But in practice, the government is releasing thousands of migrants, mostly families, in Del Rio, the Rio Grande Valley, and elsewhere, in part due to a change in law in one Mexican state that limits which families the United States can return.

Tiffany Burrow, director of operations for the VVBHC, told Reuters she has seen 100 people released on average per day to the facility since the end of February, mostly Haitian families.

She said cases like Montrose’s, where released migrants have no idea what has happened to family members they had been traveling with, were a daily occurrence.

On the same day Nehemie spoke to Reuters outside the center, a Venezuelan husband and his pregnant wife were holding vigil for his mother, who had not been released with them. They, too, hoped she would arrive on the bus. Like Josue, she did not.

‘I FEEL AWFUL’

All around Montrose at the respite center, families were enjoying their first moments of freedom in the United States – children rode tricycles and kicked soccer balls while their parents tried to sort out their onward travel, asking volunteers for help as they booked tickets to their loved ones.

Montrose could not bring herself to talk to anyone. Watching couples get off the bus together was particularly hard for her.

Her voice broke. “I feel awful when someone comes with their husband and I don’t have mine,” she said.

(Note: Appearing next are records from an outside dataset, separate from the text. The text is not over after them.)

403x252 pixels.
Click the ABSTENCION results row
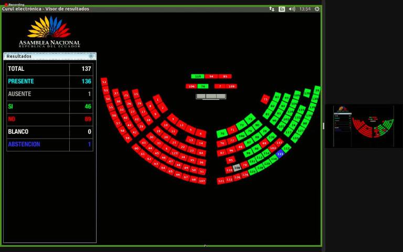(50, 144)
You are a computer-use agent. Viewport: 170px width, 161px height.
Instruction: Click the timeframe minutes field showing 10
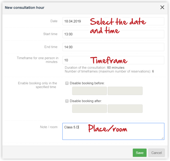pyautogui.click(x=113, y=60)
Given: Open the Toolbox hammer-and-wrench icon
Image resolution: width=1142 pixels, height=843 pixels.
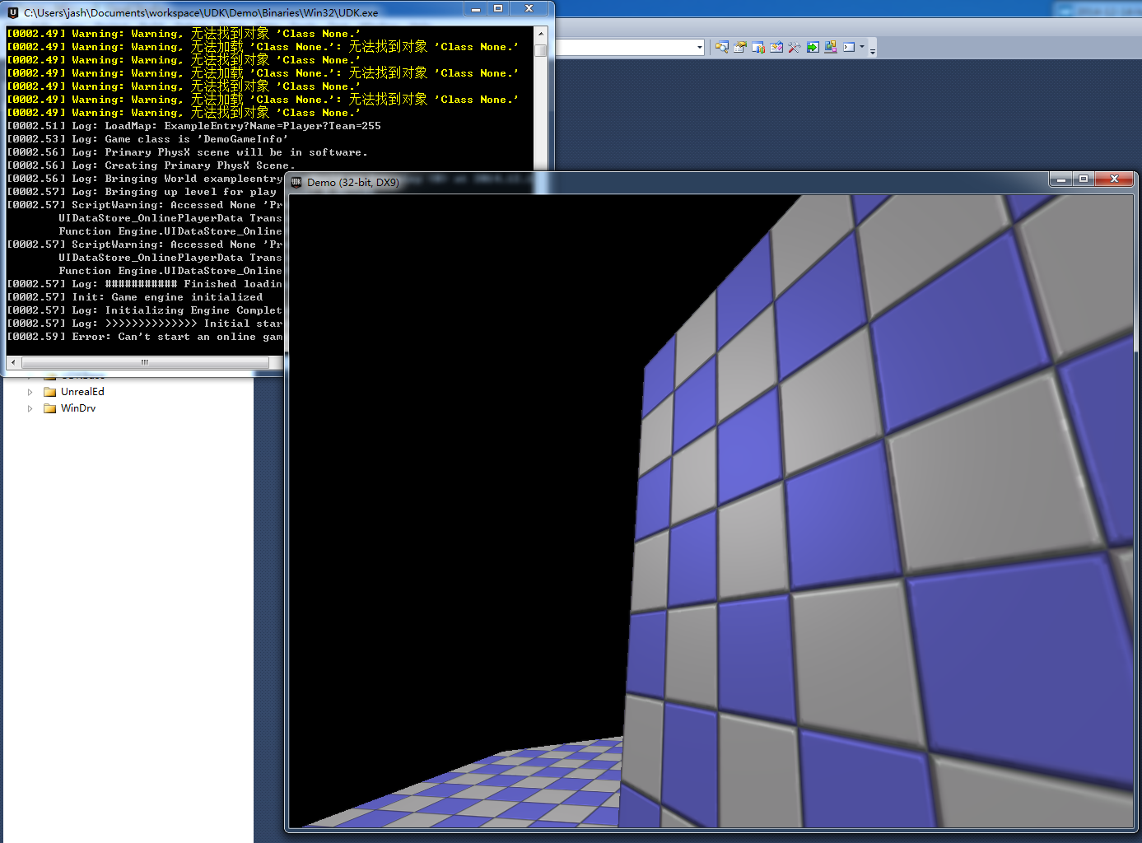Looking at the screenshot, I should click(x=795, y=47).
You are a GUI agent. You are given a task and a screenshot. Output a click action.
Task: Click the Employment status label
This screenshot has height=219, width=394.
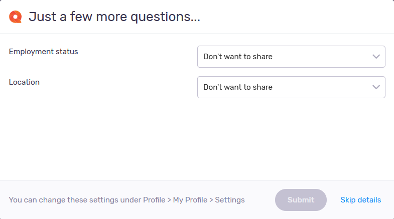click(44, 52)
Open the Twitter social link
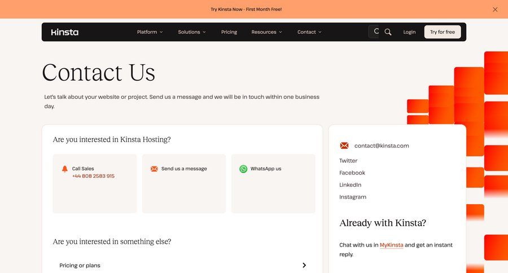 pyautogui.click(x=348, y=161)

Montrose had no money and no way to communicate with him. Josue carried all of the couple’s cash and their shared cellphone. The Del Rio center has no overnight capacity, so a pastor paid for her to say in a motel for a few nights. She called her husband’s phone repeatedly from the center, but the calls did not go through.

While the separation of adult family members in immigration is not new, advocates are calling on the Biden administration to fulfill its promise of a more humane immigration system by allowing families like Nehemie’s to stay together, or reunifying those that have been separated.

Guerline Jozef, executive director of the Haitian Bridge Alliance, an organization focused on helping Black immigrants, said under former President Donald Trump she saw cases where pregnant women were released but their partners were detained and deported.

This has left behind “a slew of single women and fatherless children whose fathers and partners cannot do anything to be reunited with their families,” she said.

By Sunday, Montrose knew she had to leave the border. She had barely eaten for days. Her pregnancy had made her prone to vomiting, and she could not keep the respite center’s sandwiches down. She planned to fly the next morning to Josue’s older brother in Florida who had bought her an airline ticket.

Marjorie Macon, Josue’s sister-in-law, had some news for her when she landed: Josue had called from an Immigration and Customs Enforcement (ICE) facility.

It wasn’t clear whether he was being held there prior to being deported.

ICE confirmed that Josue was in their custody in Mississippi but did not respond to questions about the case.